-------- THE DATA --------

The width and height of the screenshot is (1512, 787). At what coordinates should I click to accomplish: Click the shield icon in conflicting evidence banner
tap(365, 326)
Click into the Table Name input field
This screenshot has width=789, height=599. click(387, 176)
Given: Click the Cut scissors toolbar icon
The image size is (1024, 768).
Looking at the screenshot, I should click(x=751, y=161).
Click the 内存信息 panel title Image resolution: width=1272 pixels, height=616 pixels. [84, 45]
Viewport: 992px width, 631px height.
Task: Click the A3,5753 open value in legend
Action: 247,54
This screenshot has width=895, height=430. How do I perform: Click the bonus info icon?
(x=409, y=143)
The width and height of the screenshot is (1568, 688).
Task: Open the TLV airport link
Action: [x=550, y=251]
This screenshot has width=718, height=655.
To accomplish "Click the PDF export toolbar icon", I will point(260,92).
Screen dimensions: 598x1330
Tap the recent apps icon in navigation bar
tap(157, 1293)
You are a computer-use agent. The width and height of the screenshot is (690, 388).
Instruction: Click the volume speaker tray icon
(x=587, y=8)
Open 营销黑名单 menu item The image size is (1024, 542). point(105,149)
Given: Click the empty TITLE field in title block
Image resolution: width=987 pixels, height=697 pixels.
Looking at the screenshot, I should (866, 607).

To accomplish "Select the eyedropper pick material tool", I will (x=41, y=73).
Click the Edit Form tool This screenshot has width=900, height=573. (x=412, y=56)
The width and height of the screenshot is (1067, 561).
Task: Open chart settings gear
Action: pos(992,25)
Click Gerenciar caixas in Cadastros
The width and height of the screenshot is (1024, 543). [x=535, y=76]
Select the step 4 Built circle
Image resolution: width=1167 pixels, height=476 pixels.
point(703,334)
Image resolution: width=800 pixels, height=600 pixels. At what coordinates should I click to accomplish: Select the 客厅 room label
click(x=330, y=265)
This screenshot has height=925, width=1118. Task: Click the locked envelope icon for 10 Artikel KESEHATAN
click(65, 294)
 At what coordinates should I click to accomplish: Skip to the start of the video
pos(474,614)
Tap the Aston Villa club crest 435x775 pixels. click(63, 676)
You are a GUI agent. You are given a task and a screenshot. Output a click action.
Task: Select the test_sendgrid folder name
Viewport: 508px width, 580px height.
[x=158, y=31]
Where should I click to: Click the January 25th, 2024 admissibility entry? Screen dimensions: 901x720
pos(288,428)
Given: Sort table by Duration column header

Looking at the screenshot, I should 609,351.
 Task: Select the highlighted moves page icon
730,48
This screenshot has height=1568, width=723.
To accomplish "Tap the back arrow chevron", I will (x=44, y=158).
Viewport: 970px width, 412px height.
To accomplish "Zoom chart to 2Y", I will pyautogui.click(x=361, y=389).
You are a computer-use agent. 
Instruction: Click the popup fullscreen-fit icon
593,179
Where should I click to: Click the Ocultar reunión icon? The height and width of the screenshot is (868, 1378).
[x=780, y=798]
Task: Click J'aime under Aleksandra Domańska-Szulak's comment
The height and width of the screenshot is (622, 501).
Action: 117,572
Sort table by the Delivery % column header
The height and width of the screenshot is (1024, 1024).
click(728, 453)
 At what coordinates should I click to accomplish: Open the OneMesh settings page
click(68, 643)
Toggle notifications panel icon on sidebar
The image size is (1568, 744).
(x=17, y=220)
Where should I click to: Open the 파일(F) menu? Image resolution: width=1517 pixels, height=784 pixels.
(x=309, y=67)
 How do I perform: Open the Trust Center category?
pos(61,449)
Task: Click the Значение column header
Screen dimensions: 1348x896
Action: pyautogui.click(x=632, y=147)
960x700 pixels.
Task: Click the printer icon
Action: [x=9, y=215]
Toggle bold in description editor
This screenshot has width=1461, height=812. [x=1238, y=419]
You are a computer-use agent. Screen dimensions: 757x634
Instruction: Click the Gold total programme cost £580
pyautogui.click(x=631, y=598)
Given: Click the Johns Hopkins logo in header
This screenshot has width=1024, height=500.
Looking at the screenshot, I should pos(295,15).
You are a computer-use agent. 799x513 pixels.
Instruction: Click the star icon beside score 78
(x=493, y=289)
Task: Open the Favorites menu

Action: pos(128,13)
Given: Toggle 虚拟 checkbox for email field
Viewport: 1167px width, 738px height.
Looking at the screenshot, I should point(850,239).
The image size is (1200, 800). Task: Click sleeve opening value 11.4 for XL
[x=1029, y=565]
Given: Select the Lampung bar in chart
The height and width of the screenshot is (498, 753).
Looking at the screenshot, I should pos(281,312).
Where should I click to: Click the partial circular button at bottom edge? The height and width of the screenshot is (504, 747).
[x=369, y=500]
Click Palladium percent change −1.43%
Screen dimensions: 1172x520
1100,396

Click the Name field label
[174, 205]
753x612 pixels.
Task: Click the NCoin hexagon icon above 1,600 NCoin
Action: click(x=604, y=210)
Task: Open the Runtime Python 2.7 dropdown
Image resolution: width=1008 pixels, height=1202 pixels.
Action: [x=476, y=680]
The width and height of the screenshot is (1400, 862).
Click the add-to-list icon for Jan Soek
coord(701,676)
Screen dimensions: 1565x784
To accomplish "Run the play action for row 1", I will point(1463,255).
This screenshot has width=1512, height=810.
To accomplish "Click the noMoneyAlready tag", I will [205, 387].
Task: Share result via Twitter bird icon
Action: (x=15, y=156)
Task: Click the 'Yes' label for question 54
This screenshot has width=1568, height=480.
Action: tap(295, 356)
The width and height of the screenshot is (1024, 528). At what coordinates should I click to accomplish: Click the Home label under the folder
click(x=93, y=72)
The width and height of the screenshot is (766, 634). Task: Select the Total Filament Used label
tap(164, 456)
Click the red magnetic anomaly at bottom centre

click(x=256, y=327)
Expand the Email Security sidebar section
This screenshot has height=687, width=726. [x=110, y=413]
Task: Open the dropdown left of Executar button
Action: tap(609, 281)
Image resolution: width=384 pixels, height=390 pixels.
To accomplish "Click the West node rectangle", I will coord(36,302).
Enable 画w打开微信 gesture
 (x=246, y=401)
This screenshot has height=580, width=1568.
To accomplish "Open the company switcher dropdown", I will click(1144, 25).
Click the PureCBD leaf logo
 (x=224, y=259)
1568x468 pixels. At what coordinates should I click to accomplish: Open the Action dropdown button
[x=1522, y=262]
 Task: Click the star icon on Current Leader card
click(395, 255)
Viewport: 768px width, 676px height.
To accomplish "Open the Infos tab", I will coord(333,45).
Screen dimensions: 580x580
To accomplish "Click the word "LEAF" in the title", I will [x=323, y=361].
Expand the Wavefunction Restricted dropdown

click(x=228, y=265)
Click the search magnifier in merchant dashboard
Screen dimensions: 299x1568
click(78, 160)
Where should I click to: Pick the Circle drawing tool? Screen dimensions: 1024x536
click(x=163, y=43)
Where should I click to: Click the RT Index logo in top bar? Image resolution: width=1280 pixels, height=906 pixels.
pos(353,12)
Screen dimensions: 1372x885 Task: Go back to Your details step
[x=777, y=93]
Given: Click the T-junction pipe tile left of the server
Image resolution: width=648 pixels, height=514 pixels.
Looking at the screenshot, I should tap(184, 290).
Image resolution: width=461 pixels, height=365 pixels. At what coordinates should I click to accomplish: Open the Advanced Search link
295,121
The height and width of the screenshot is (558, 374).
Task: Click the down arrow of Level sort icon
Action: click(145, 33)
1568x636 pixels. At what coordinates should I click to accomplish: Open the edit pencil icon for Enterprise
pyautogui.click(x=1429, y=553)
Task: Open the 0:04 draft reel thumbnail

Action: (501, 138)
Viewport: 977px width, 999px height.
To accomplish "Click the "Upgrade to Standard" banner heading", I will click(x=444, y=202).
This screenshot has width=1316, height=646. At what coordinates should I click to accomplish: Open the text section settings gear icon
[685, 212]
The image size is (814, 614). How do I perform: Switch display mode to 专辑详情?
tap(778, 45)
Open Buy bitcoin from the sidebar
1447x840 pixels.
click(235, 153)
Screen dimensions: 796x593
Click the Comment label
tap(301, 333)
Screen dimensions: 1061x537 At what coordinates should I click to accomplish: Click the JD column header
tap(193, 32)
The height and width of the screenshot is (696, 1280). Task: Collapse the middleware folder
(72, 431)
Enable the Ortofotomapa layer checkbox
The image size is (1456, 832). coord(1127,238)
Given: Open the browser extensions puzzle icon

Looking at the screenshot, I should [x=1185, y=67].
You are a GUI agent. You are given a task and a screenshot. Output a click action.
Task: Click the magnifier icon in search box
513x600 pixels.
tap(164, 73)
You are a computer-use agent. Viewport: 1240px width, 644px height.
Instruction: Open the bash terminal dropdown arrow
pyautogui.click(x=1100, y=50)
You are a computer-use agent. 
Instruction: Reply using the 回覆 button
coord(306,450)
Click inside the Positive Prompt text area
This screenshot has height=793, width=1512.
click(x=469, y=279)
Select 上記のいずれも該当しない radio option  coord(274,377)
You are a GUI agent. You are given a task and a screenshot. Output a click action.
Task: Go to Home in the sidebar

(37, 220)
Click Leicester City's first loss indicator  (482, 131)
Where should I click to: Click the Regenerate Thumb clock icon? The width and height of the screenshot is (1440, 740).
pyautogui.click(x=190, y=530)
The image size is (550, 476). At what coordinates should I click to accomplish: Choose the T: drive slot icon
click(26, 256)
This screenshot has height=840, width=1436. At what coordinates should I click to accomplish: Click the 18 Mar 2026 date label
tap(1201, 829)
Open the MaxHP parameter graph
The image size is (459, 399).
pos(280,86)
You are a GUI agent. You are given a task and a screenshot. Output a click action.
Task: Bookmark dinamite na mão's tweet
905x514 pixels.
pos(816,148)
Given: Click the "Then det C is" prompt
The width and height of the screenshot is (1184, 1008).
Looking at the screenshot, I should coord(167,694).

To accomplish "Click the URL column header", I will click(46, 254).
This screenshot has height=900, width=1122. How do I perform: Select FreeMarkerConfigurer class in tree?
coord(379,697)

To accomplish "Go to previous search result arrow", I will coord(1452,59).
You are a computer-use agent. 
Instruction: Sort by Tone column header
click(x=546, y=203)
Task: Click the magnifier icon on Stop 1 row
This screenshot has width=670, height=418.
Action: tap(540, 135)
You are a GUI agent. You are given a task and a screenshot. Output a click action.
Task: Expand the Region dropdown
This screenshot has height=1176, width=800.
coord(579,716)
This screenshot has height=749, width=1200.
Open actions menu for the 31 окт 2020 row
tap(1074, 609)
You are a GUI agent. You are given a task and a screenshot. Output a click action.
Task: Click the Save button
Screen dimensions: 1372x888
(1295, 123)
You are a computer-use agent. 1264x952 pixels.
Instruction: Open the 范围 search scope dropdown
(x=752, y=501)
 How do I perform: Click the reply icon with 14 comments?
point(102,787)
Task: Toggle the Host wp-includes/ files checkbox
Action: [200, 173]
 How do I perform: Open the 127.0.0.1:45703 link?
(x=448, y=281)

--------

→ **WHAT IS EXPECTED**
The expected answer is a copy of each line above containing "toolbar".

→ **TASK RESULT**
Given: Click the Cut scissors toolbar icon
To accomplish "Click the PDF export toolbar icon", I will point(260,92).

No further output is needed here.